When Marlon Williams sang Nobody Sees Me Like You Do at his sold-out Auckland Town Hall concert in 2018, it’s a safe bet few who loudly applauded knew who had written the song: Yoko Ono.

Although she remains reviled by some older Beatle-obsessed fans for her artistic and personal relationship with John Lennon – who she has outlived by more than 40 years – Ono has long been admired by musicians, notably those on the alternative end of the spectrum.

While her primal screaming and orgasmic wails on the Yoko Ono: Plastic Ono Band album of 1970 were hard going for most, it remains a benchmark in rock and as courageous as her husband’s companion volume where he declared he no longer believed in Beatles.

That ear-scouring style became Ono’s aural signature in the popular imagination and most went no further into her catalogue.

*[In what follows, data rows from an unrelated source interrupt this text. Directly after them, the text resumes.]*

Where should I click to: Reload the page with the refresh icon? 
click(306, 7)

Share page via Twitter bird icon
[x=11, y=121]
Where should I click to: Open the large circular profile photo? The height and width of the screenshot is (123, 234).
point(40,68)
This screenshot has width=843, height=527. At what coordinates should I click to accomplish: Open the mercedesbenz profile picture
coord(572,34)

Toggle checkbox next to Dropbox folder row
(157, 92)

However her child-like delivery, naïve lyrics (often the flipsides of Lennon-dominated singles) and her under-rated double album Fly and the lesser Approximately Infinite Universe in the early 70s showed an artist of more breadth and interest than detractors would allow.

Her song Walking on Thin Ice – the tape of which Lennon was carrying when he was murdered in 1980 – remains an extraordinary piece somewhere between mutant disco, spoken word and the guitar aggression of Sonic Youth (whose Thurston Moore she has recorded and performed with).

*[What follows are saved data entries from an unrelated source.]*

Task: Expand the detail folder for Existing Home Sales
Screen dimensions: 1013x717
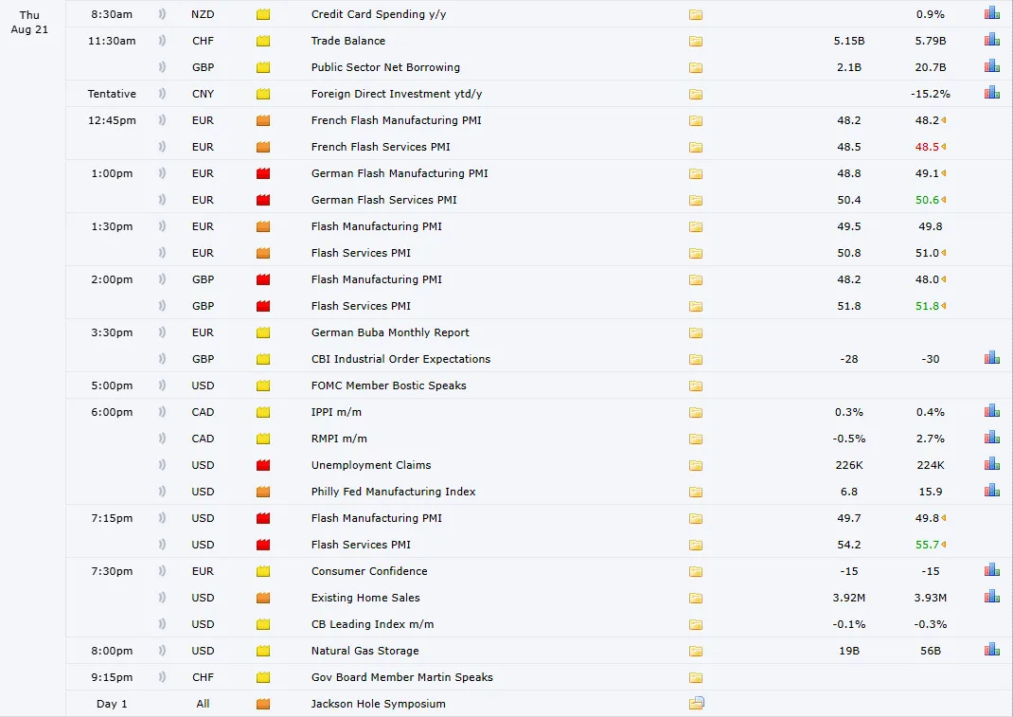Action: coord(696,598)
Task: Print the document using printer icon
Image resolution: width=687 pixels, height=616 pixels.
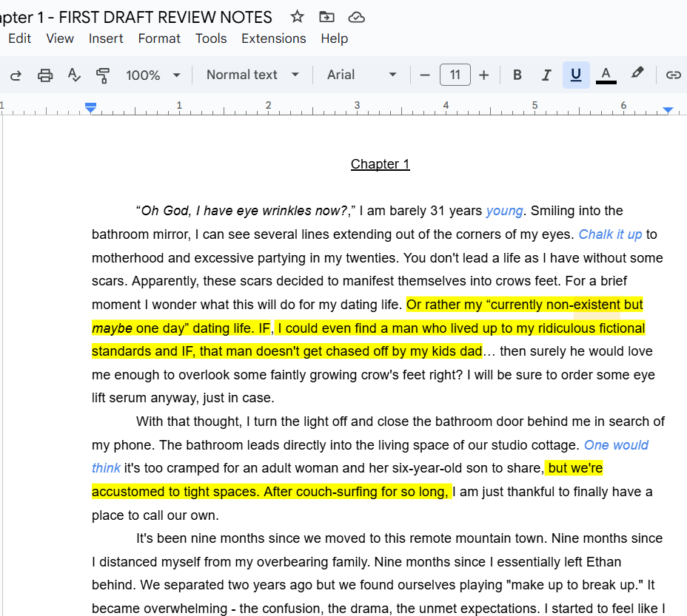Action: click(x=45, y=75)
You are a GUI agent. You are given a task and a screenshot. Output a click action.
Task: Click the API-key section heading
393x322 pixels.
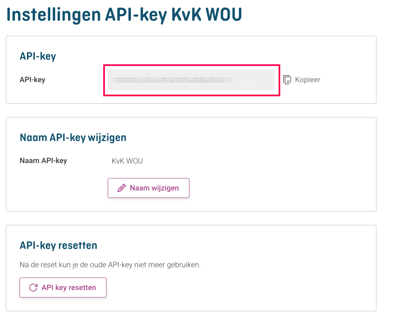tap(38, 56)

Musicians understood her: a 1984 tribute album on her 50th birthday Every Man Has Woman Who Loves Him had contributions by Elvis Costello, Roberta Flack, Rosanne Cash and Harry Nilsson.

In recent years Tricky, Moby, Basement Jaxx, Ween, Danny Tenaglia and many others have lined up to remix Ono’s more avant-garde material.

When the John Lennon Imagine album was reissued in 2018, her name was added to the credit on the title track. Anyone who had read her 1964 Grapefruit book of naïve instructional poems-cum-koans or heard her quieter songs would recognise her hand in those lyrics.

Then in 2022 through the agency of Death Cab For Cutie’s Ben Gibbard came another tribute to Ono released on her 89th birthday.

Ocean Child: Songs of Yoko Ono wisely avoided attempting to engage with Ono’s sui generis screaming as Sharon Van Etten, David Byrne with Yo La Tengo, Stephin Merritt and left-field indie artists (Thao, Deerhoof, We Are Kings and others) took on Ono’s more reflective side.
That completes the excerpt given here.